### DATA FOR THIS TASK
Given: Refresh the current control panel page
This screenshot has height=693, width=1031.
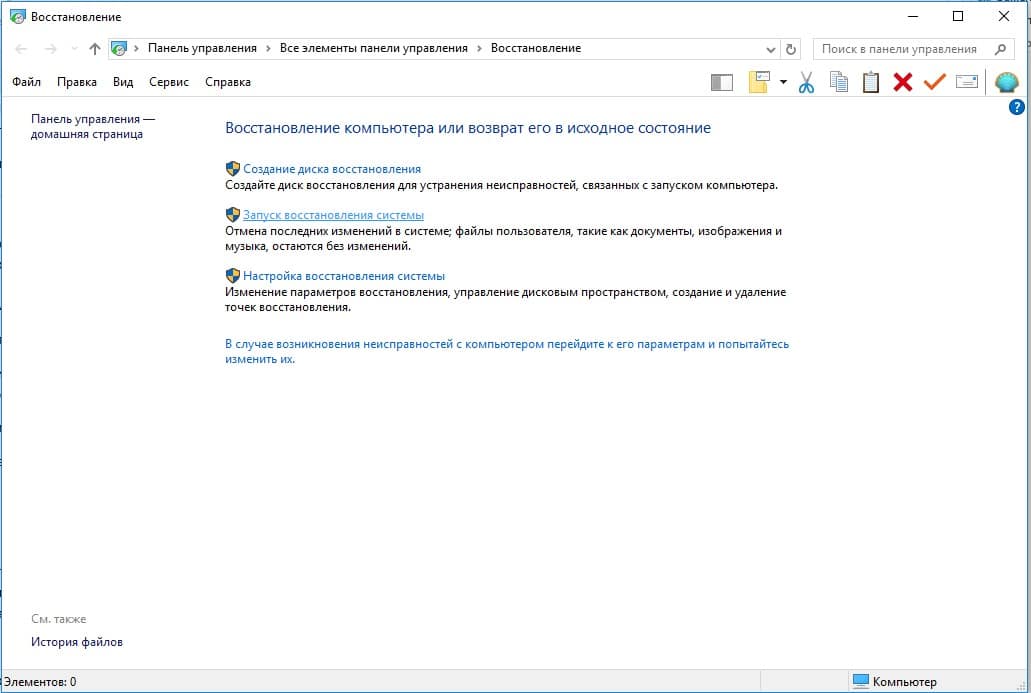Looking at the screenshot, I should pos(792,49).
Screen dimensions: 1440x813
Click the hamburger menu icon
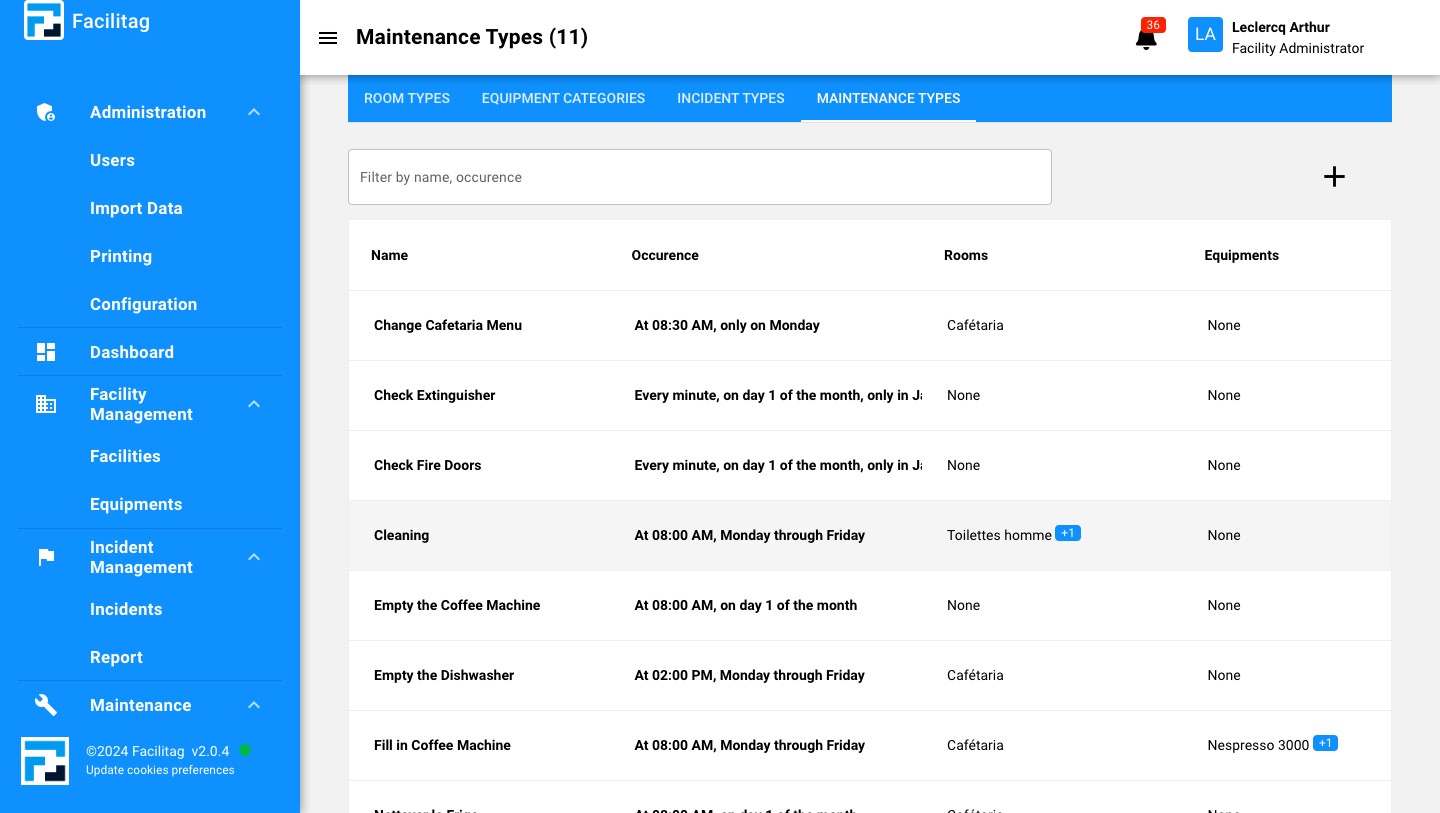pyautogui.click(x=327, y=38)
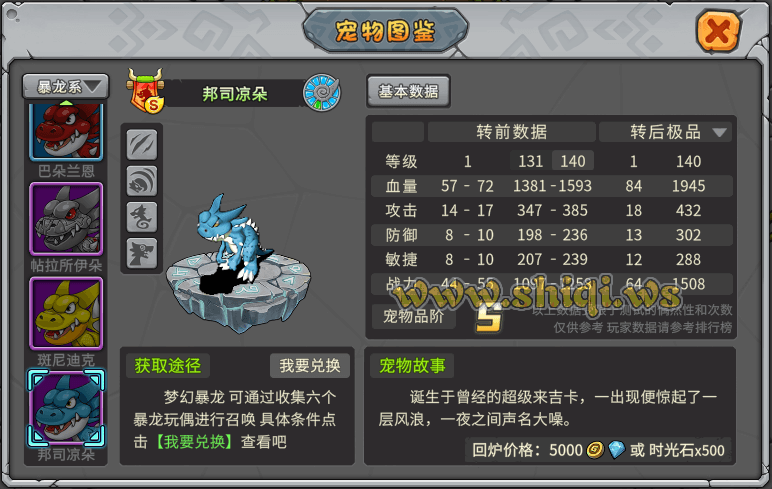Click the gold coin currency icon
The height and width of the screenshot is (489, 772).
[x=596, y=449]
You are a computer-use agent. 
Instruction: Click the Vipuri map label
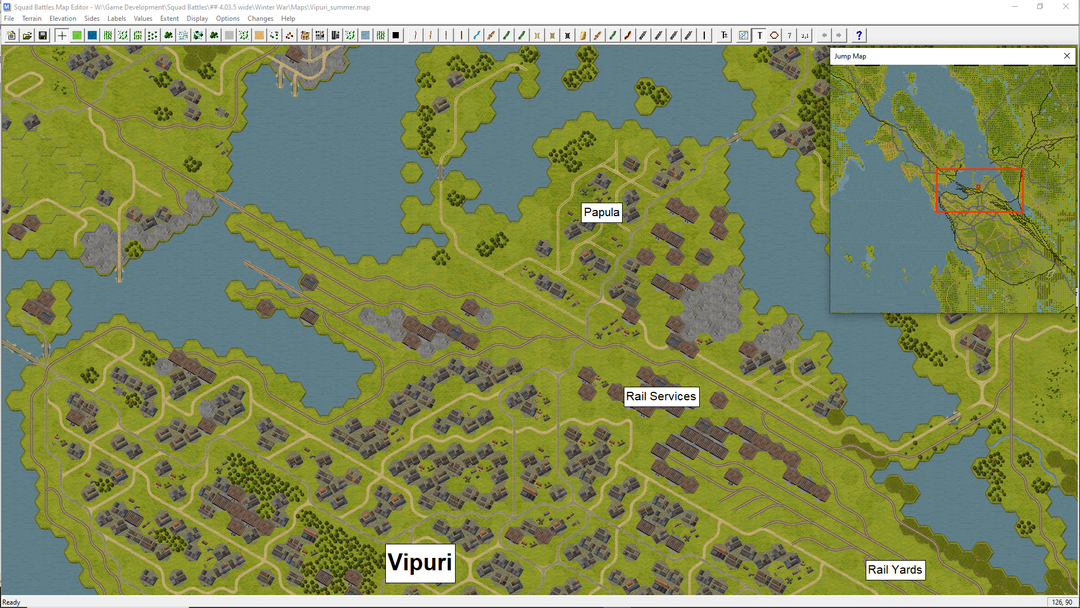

==

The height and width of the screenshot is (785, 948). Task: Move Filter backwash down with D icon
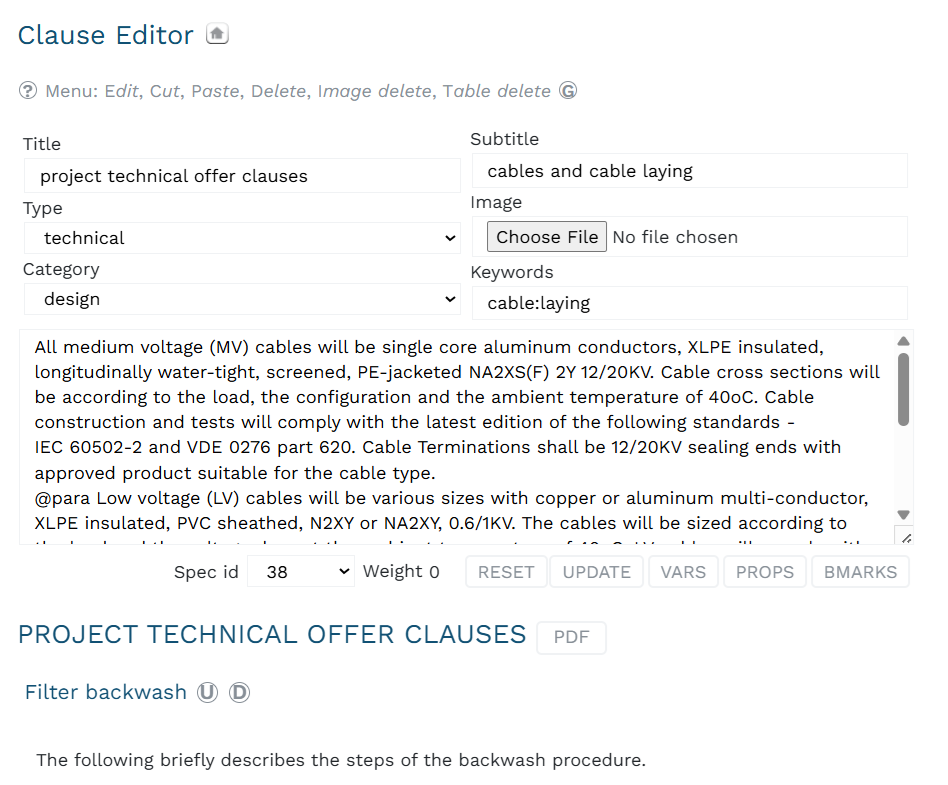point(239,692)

---

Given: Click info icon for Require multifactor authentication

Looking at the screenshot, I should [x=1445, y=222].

### EXERCISE
The answer is the lines above from the one with "Click the hamburger menu icon" to the one with "Instruction: Click the Vipuri map label", set down exactly, with no pictures.

### YOUR SOLUTION
Click the hamburger menu icon
pyautogui.click(x=327, y=38)
Click the gold coin currency icon
The height and width of the screenshot is (489, 772).
[x=596, y=449]
You are a computer-use agent. 
Instruction: Click the Vipuri map label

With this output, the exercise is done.